Greenpeace was an amazing experience – it helped me put my anger to good use, fighting for social justice and local livelihoods threatened by foreign fleets overfishing. I also realised we need to take responsibility ourselves, as Africans, rather than blaming others.
Building consensus and engagement
Appointed Secretary General of West Africa’s Marine Protected Areas Network (RAMPAO) in 2016, Marie Suzanna found the opportunity she was looking for, working directly with communities and conservationists to protect the region’s natural wealth.
Since its creation in 2007, RAMPAO had successfully increased MPA numbers and provided technical and financial support but true collaboration and partnership were lacking, making network engagement, participation and consensus-building a priority.
We wanted MPA managers, local people and governments across all seven countries to feel real ownership of the network and take responsibility. It’s taken a lot of talking, travel and diplomacy – very different to my time at Greenpeace – but it’s been worth it!
A force of nature
In just over two years, Marie Suzanna has transformed RAMPAO, overhauling its governance, building global partnerships, strengthening its financial autonomy, and making it truly member-led. She’s also successfully registered the network with Senegalese authorities as the first West African regional association of states, MPAs and communities supporting sustainable livelihoods and marine and coastal conservation.

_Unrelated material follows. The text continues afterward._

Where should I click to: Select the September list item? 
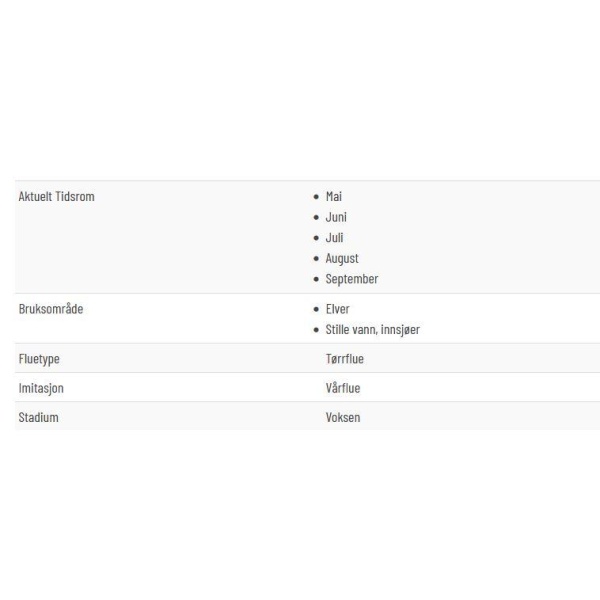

As a powerful woman in conservation in West Africa, Marie Suzanna is still something of a rarity but her passion for its natural wonders, her faith in its people, and her vision for resilient ecosystems and thriving communities make her a true MAVA hero.
Leading an organisation as a woman in Africa can be difficult but what’s more important than my gender is my perseverance and my belief in my convictions. RAMPAO’s success depends on leadership from MPA managers, local communities and member states – together as equals we must deal with the challenges we face.